At the end of the 1990s, clusters were common in academia but mostly as research objects and not primarily as general purpose computing platforms for applications. Most of these clusters were of comparable small scale and, as a result, the November 1999 edition of the TOP500 listed only seven cluster systems. This changed dramatically as industrial and commercial customers started deploying clusters as soon as applications with less stringent communication requirements permitted them to take advantage of the better price/performance ratio -roughly an order of magnitude- of commodity based clusters. At the same time, all major vendors in the HPC market started selling this type of cluster to their customer base. In November 2004 clusters were the dominant architectures in the TOP500 with 294 systems at all levels of performance (see Fig 2). Companies such as IBM and Hewlett-Packard sell the majority of these clusters and a large number of them are installed at commercial and industrial customers.

Figure 2

Fig. 2. Main Architectural Categories seen in the TOP500.

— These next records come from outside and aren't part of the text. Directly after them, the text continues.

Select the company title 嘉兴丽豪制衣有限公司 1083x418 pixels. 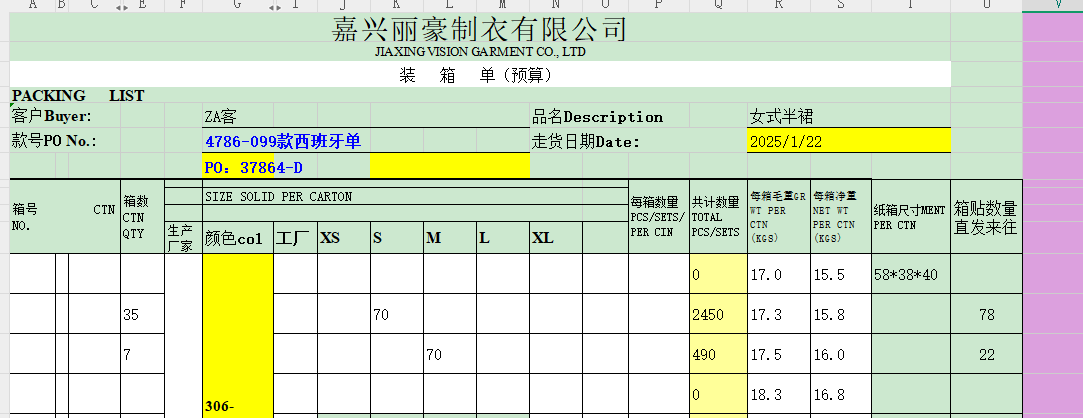click(479, 29)
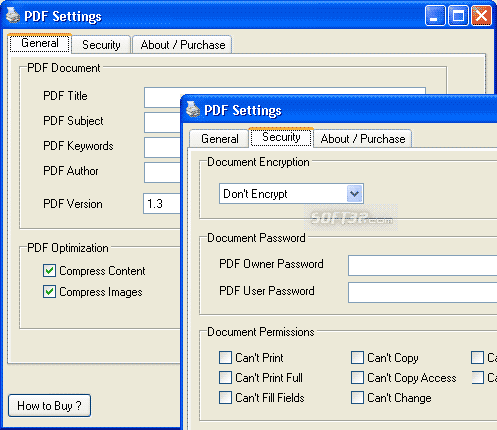
Task: Enable Can't Fill Fields permission
Action: click(x=225, y=398)
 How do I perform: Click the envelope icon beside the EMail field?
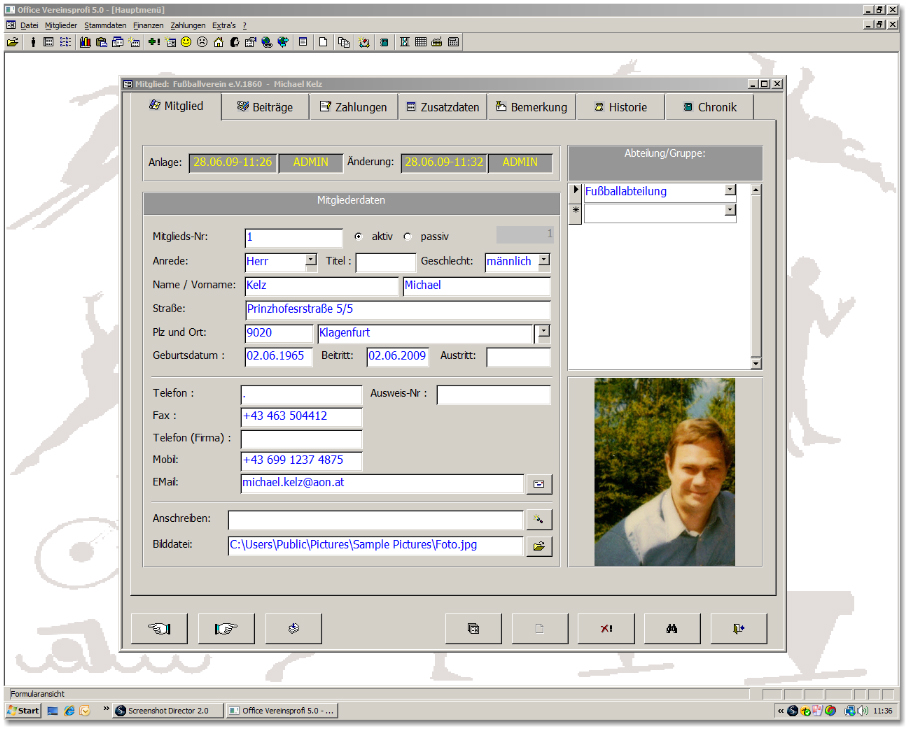point(539,484)
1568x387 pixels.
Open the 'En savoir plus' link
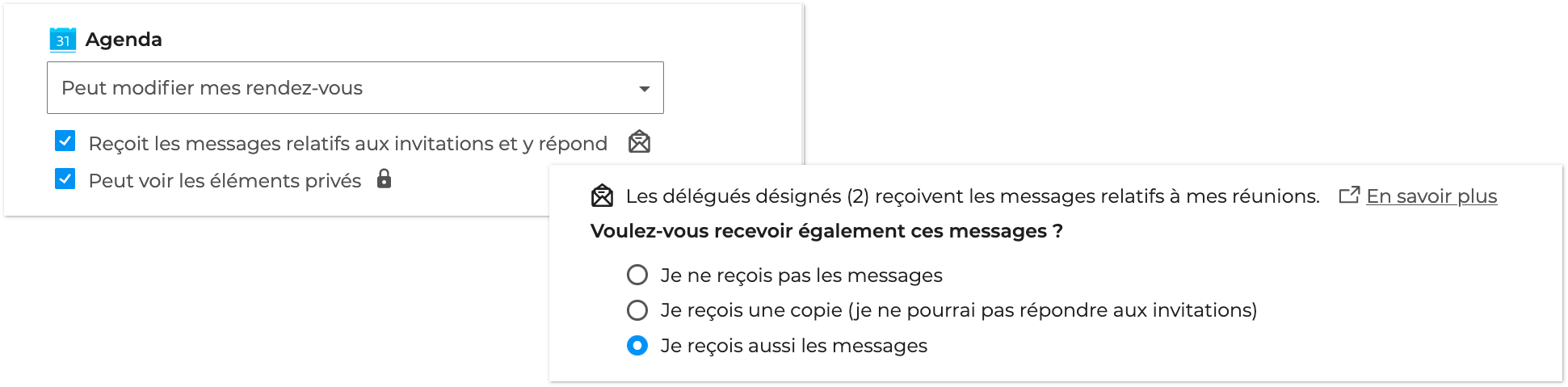click(x=1431, y=196)
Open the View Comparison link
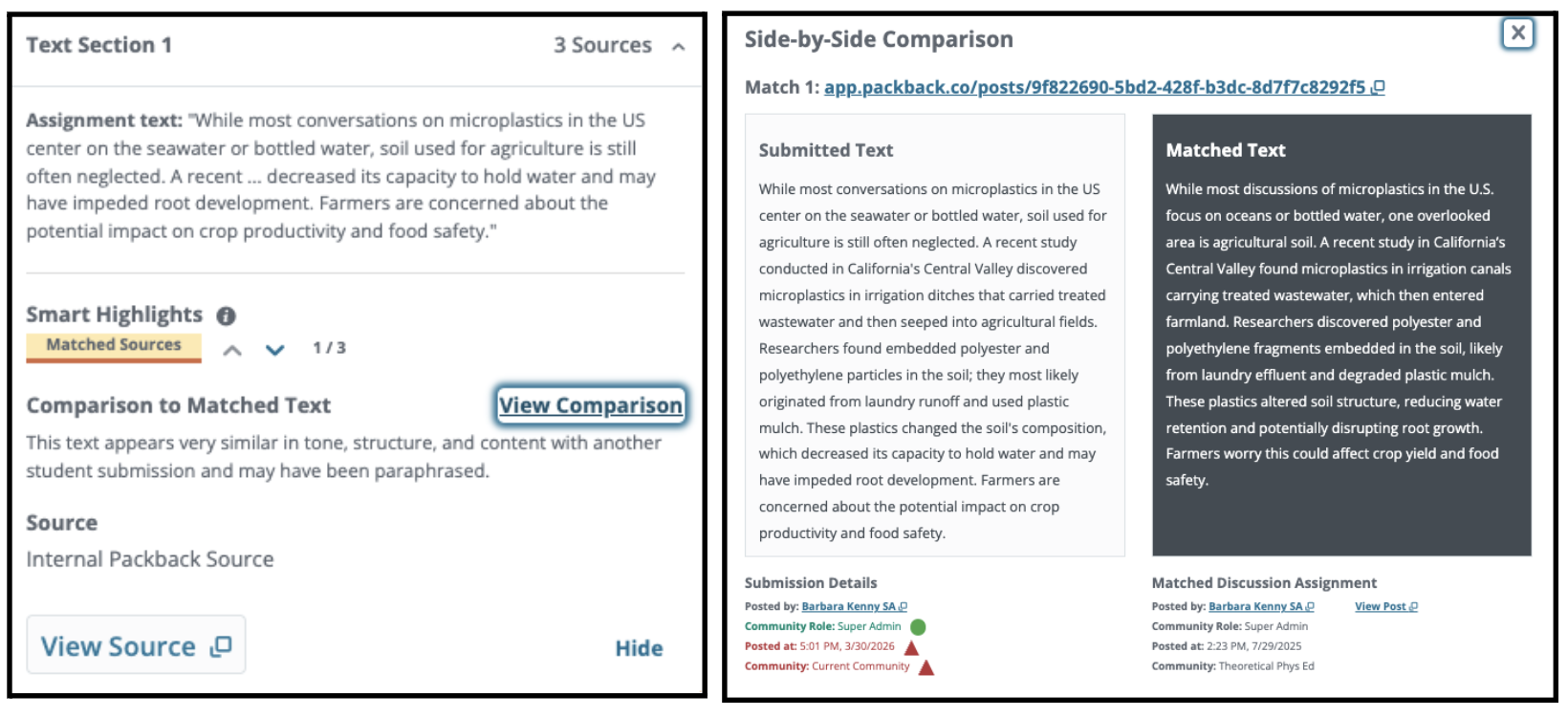1568x717 pixels. coord(591,405)
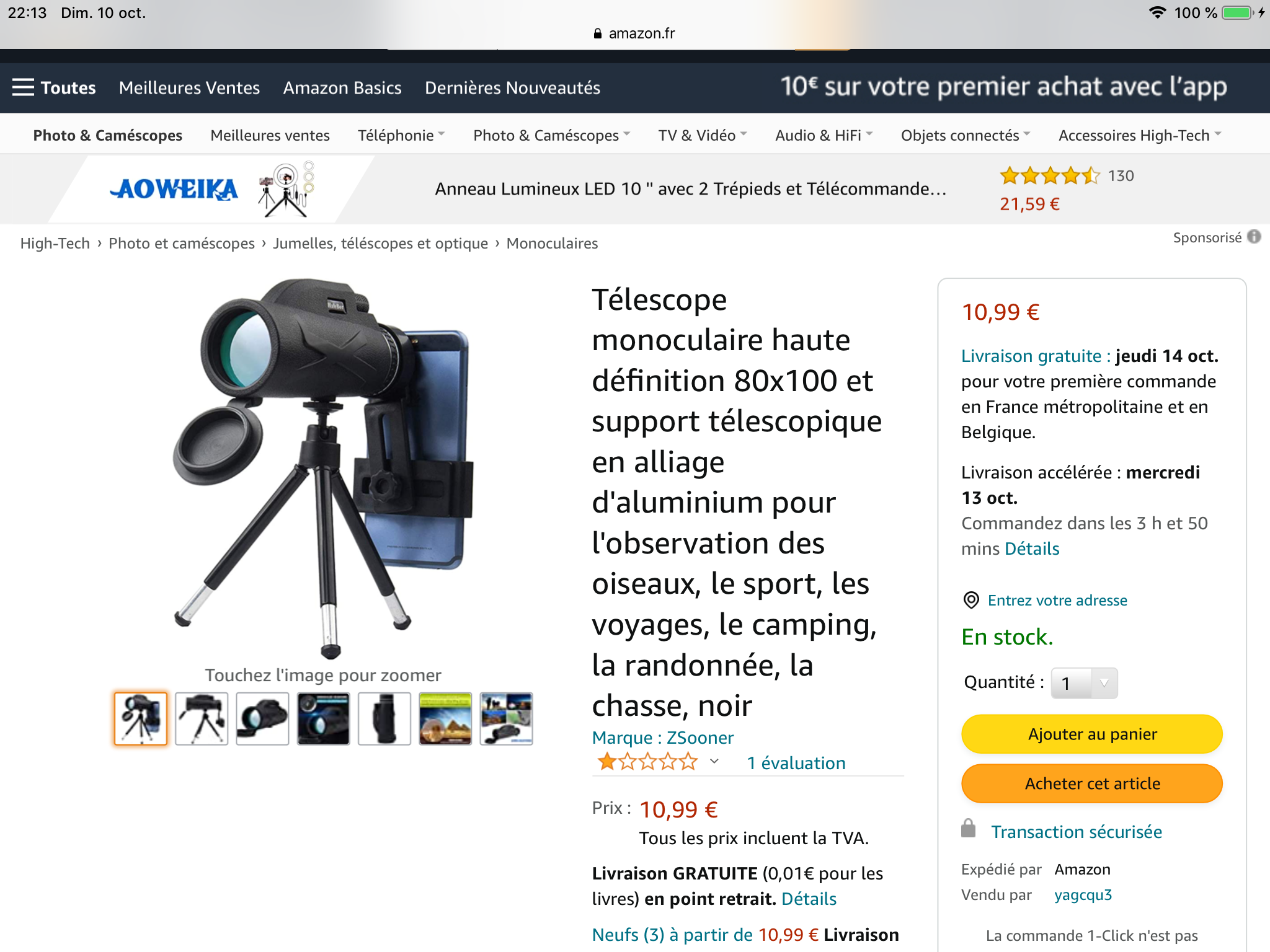Open the Toutes hamburger menu icon

(x=23, y=87)
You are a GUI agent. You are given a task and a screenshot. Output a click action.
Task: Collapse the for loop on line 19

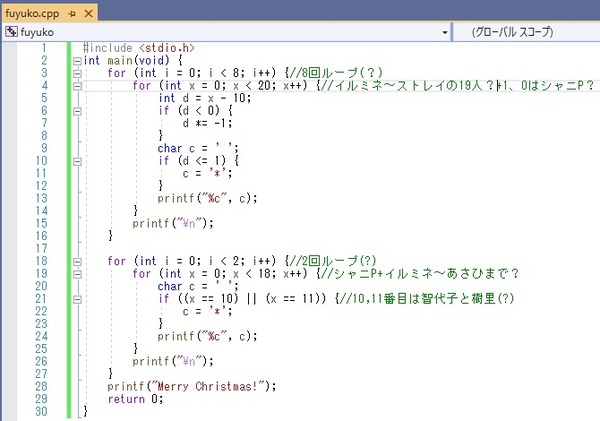click(77, 274)
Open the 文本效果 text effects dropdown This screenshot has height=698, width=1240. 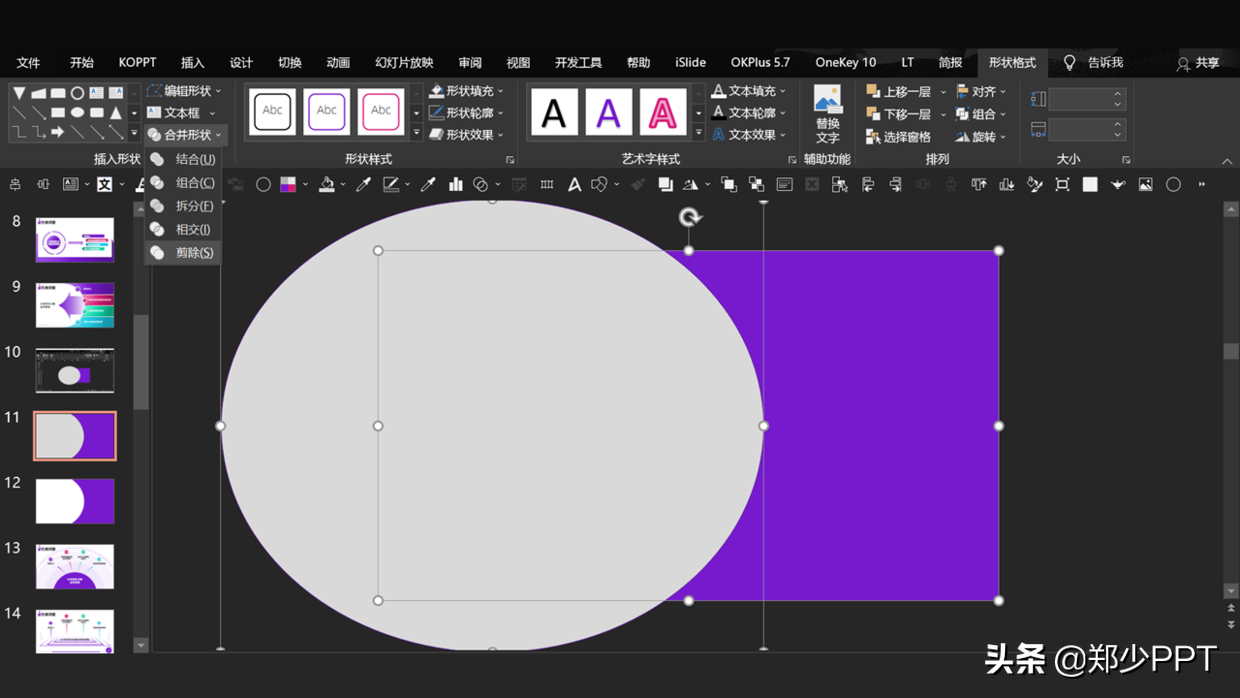750,135
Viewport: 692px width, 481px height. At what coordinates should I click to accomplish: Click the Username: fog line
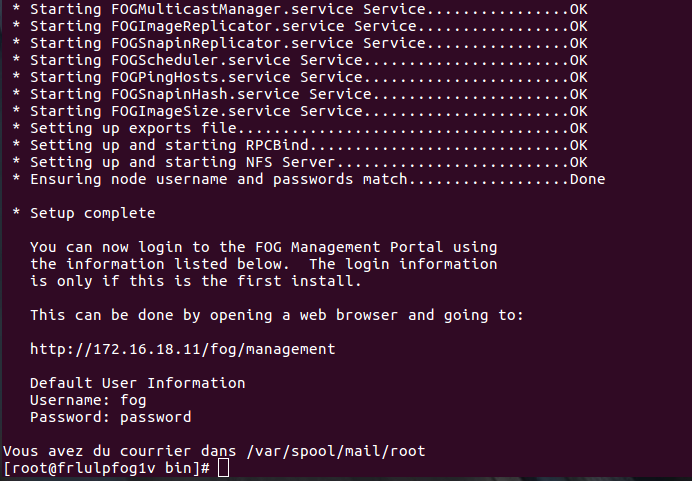tap(88, 400)

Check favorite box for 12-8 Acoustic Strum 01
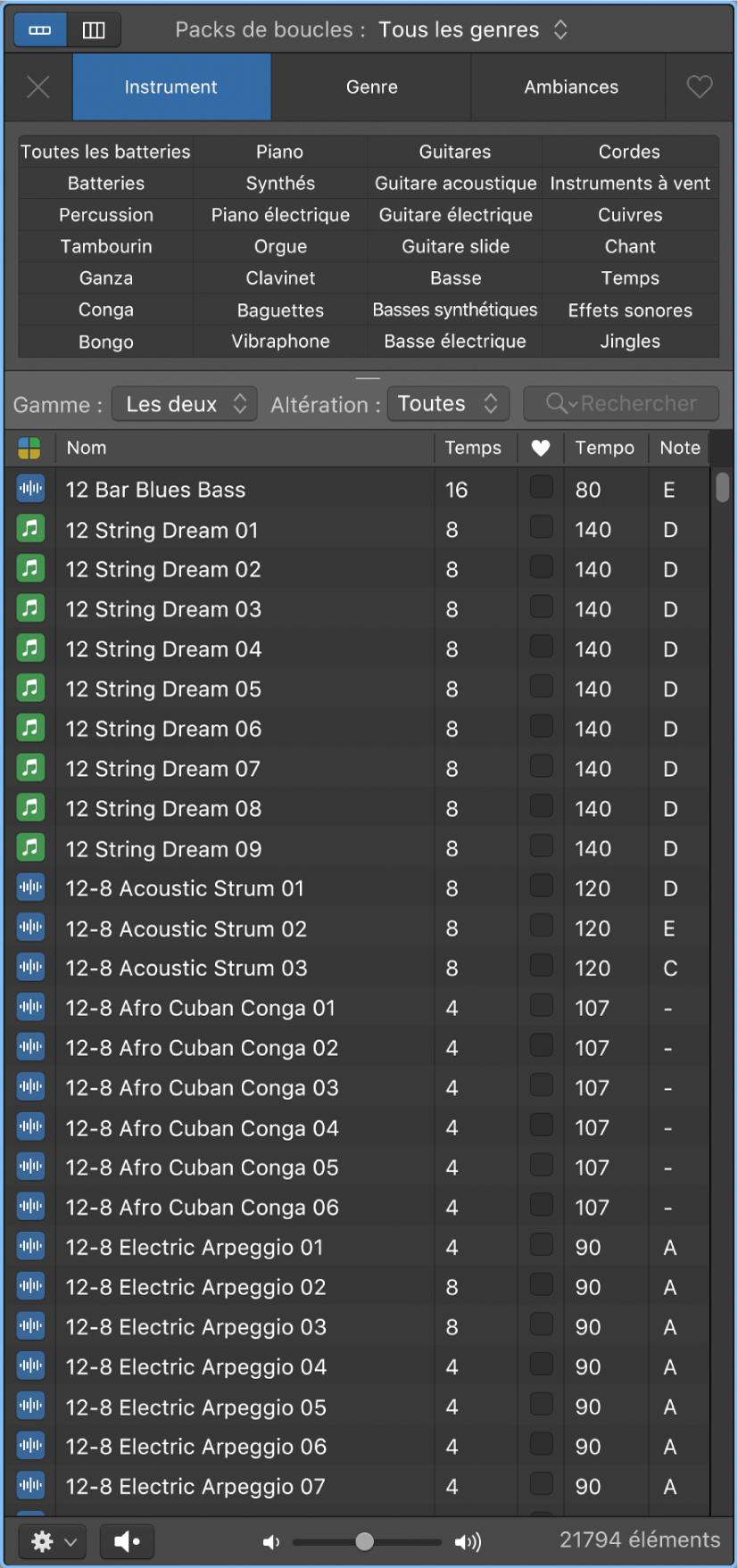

In addition, there still is generally a large difference in the usage of clusters and their more integrated counterparts; clusters are mostly used for capacity computing while the integrated machines primarily are used for capability computing. The largest supercomputers are used for capability or turnaround computing where the maximum processing power is applied to a single problem. The goal is to solve a larger problem or to solve a single problem in a shorter period of time. Capability computing enables the solution of problems that cannot otherwise be solved in a reasonable period of time (e.g., by moving from a 2D to a 3D simulation, using finer grids, or using more realistic models). Capability computing also enables the solution of problems with real-time constraints (e.g., predicting weather). The main figure of merit is time to solution. Smaller or cheaper systems are used for capacity computing, where smaller problems are solved. Capacity computing can be used to enable parametric studies or to explore design alternatives; it is often needed to prepare for more expensive runs on capability systems. Capacity systems will often run several jobs simultaneously. The main figure of merit is sustained performance per unit cost. Traditionally, vendors of large supercomputer systems have learned to provide for this first mode of operation as the precious resources of their systems were required to be used as effectively as possible. By contrast, Beowulf clusters are mostly operated through the Linux operating system (a small minority using Microsoft Windows) where these operating systems either lack the tools or these tools are relatively immature to use a cluster effectively for capability computing. However, as clusters become on average both larger and more stable, there is a trend to use them also as computational capability servers.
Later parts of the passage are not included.